Zulip Chat Archive

Stream: Program verification

Topic: Algorithms in Lean

Ashvni Narayanan (Sep 16 2024 at 23:44):

This question is from somebody who is looking to work on the formalization of distributed algorithms:

What algorithms have been formalized (and proved to be accurate) in Lean? If only a handful, why is that?

I suppose this is the right stream for this question, pls let me know if not.
Any examples of algorithms that have been formalized would be appreciated, thank you!

Shreyas Srinivas (Sep 17 2024 at 00:16):

(deleted)

Shreyas Srinivas (Sep 17 2024 at 00:17):

What kind of algorithms are we talking about here?

Shreyas Srinivas (Sep 17 2024 at 00:17):

Can you give some examples?

Shreyas Srinivas (Sep 17 2024 at 00:19):

because depending on the answer, there are several different siloed fields with different notions of algorithms and models of distributed computing.

Shreyas Srinivas (Sep 17 2024 at 00:32):

Further there are different notions of formalising distributed algorithms/protocols. From raw formalisms to systematic verification + synthesis approaches using separation logics.

Shreyas Srinivas (Sep 17 2024 at 01:15):

If you mean synchronous distributed graph algorithms, the reason is basically that until very recently, almost no one from the community actively worked in this area (unless you count me). Another issue is the literature in this area plays fast and loose with definitions, so what looks like one model is actually several related models.

Shreyas Srinivas (Sep 17 2024 at 01:16):

If you are referring to asynchronous systems with algorithms like raft and paxos, the community that does verify them is active in other theorem provers.

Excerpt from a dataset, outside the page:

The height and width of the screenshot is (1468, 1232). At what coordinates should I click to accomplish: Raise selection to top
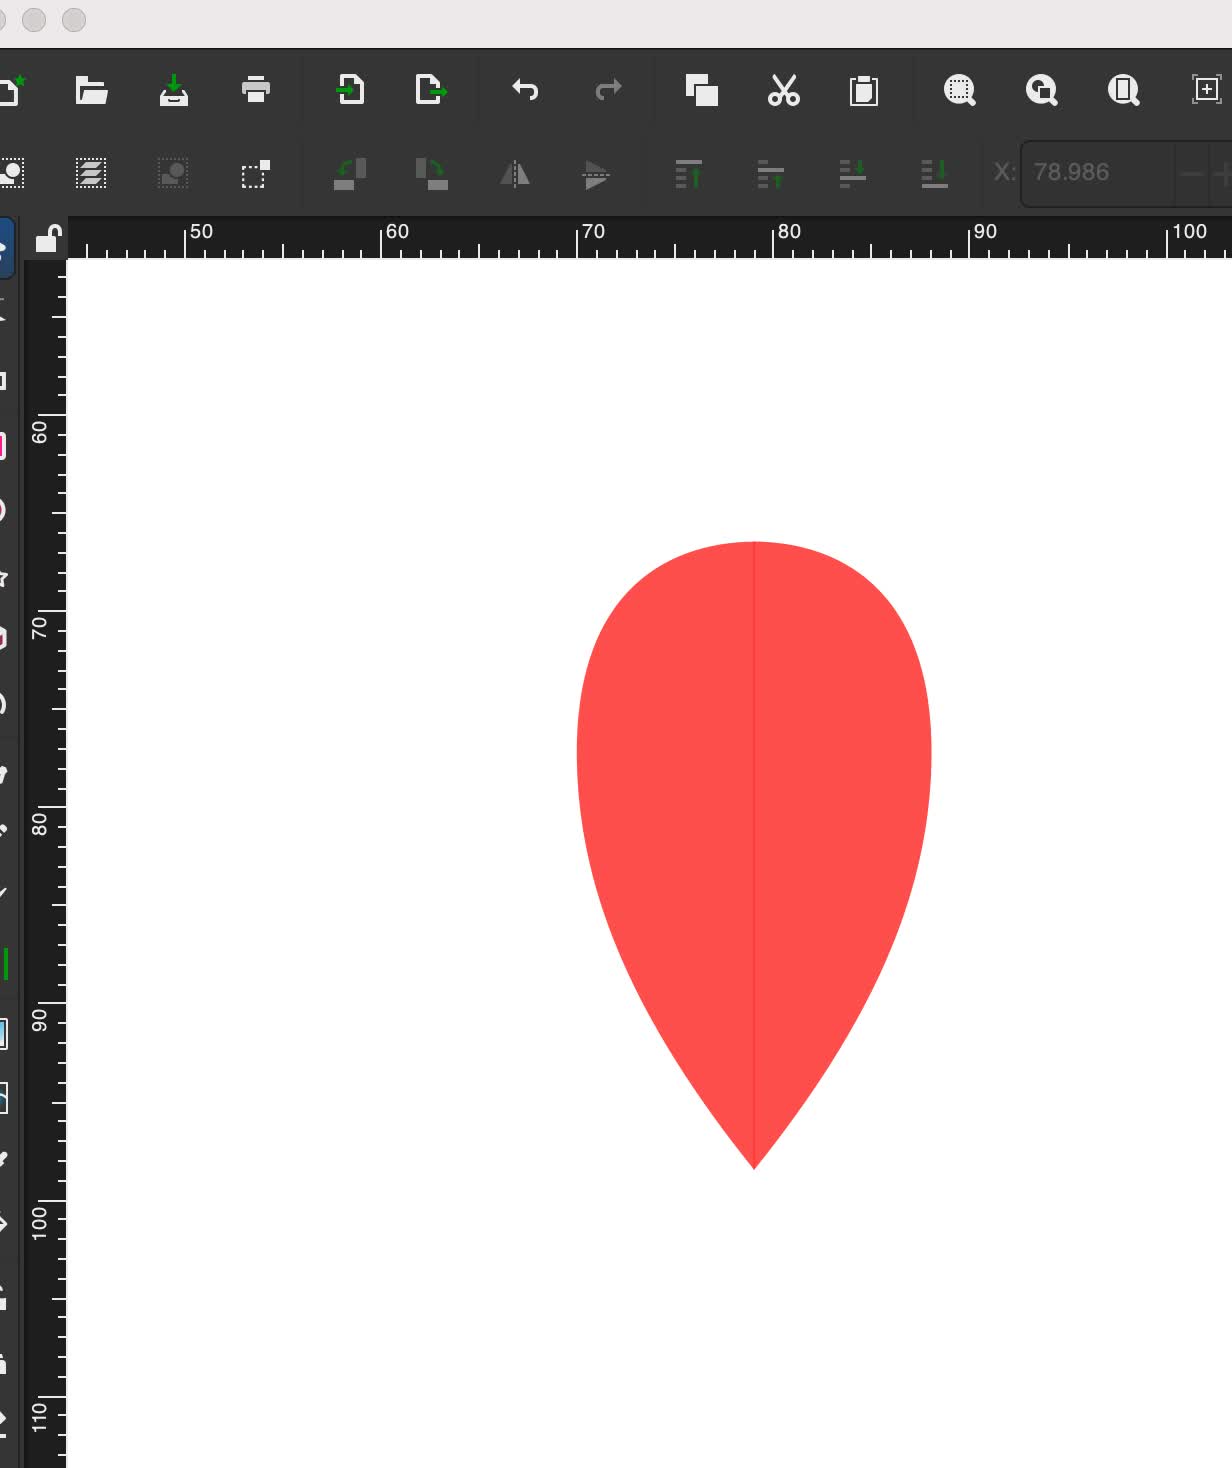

Shreyas Srinivas (Sep 17 2024 at 01:17):

There are also shared memory models, and I believe there are some people from the PL community using Coq, and process calculi people use model checker like tools.

Shreyas Srinivas (Sep 17 2024 at 01:19):

some example works from the PL side : https://ilyasergey.net/assets/pdf/papers/dpc-jfp.pdf

Shreyas Srinivas (Sep 17 2024 at 01:20):

https://ilyasergey.net/assets/pdf/papers/scilla-oopsla19.pdf
https://www.cs.purdue.edu/homes/roopsha/papers/QuickSilver.OOPSLA21.pdf

Ashvni Narayanan (Sep 17 2024 at 02:47):

Shreyas Srinivas said:

What kind of algorithms are we talking about here?

Thank you for your response!

A few examples include Asynchronous Byzantine agreement protocols and DAG-based consensus protocols (and the theory leading up to them).

Ashvni Narayanan (Sep 17 2024 at 03:32):

In particular, interest is in verification of liveness and probabilistic guarantees of randomised asynchronous distributed algorithms.

Shreyas Srinivas (Sep 17 2024 at 08:21):

Then there are formalisations in Coq like the following: https://arxiv.org/abs/1907.05523

Karl Palmskog (Sep 17 2024 at 08:24):

people encode distributed systems in ITPs in three primary ways:

global transition system (this was done in https://arxiv.org/abs/1907.05523 and many others like Verdi Raft)
Lamport's happens-before relation (done for example in https://github.com/vrahli/Velisarios)
distributed separation logic (for example https://github.com/logsem/aneris)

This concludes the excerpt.